Un día te preparabas para hacer de apoyo al mohel en una nueva circuncisión en la familia. Fue allí cuando ví tu kippa de verde inglés, aterciopelada con bordados dorados. Si existiera una kippa real, se vería así. Fue otra vez mi irreverencia hacia todo lo sagrado, o las ganas de tentar tus límites para conmigo que estiré mi mano, mientras expresaba mi sorpresa por la hermosura de los bordados, la cediste y me la coloqué en la cabeza. Con descaro te pregunté:
- ¿Cómo me queda? - siguió una sonrisa horrorizada de tu parte, con las risotadas de Cristina de fondo mientras yo trataba de apagar mi risa.
Todavía recuerdo tu cara cruzada por decenas de emociones en segundos. Me regañaste sin convencimiento, como un papá a su incorregible hija. Era tan claro que yo sabía que las kippa no son para las molleras femeninas. Aún así, suavizaste el reto, sacando de no sé qué galera, el tema de que el judaísmo tiene rabinos mujeres.

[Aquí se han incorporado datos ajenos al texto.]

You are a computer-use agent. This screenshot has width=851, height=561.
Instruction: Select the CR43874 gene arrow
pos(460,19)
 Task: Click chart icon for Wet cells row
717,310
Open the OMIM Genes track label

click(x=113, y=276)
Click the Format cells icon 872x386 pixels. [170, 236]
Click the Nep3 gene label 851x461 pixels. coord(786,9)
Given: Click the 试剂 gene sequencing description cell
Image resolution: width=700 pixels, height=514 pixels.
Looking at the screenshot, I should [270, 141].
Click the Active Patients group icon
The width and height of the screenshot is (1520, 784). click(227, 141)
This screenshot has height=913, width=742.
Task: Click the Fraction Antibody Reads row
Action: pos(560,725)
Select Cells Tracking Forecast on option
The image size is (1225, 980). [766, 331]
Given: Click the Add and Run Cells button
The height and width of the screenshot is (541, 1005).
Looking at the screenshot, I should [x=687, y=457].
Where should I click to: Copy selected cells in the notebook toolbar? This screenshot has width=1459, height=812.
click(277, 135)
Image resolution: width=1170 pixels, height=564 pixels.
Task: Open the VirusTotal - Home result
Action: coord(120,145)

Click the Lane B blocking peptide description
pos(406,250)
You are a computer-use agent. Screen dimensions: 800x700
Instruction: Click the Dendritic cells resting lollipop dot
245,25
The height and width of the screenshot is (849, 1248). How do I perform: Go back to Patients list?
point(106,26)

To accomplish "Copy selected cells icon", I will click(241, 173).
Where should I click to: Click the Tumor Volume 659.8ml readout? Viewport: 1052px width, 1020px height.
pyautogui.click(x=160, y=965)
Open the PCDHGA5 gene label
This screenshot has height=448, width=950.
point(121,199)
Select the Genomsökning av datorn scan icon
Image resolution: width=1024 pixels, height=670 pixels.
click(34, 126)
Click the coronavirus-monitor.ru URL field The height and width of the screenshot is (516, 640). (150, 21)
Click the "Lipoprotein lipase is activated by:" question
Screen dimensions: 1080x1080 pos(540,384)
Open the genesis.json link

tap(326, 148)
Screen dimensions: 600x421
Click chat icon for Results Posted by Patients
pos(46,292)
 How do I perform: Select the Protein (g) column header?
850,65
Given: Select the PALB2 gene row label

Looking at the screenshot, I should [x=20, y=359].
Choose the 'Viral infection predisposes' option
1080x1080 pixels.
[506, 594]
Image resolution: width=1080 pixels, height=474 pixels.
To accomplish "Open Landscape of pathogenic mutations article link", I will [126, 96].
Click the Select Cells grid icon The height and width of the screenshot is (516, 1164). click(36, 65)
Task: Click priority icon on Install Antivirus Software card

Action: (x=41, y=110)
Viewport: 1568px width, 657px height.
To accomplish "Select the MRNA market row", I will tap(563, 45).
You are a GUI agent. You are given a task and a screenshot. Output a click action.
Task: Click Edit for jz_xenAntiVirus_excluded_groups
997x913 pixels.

Cada recuerdo de los miles que tengo me deja una sonrisa en el rostro. Cada uno de esos momentos dibuja el mapa de nuestro vínculo, lleno de encuentros, de risas, ironías y secretos compartidos. Mi promesa es que tu memoria seguirá viva por siempre en tu descendencia. Fui el depósito de tus memorias en iddish, y tú el recipiente de mis ilusiones. Fui la hijita que no tuvieron, como me escribieron tantas veces en tarjetas de regalos. Tu eras la voz de mi confianza, un respaldo siempre, mi alter ego intelectual, el gracias más sentido. Mi papá judío.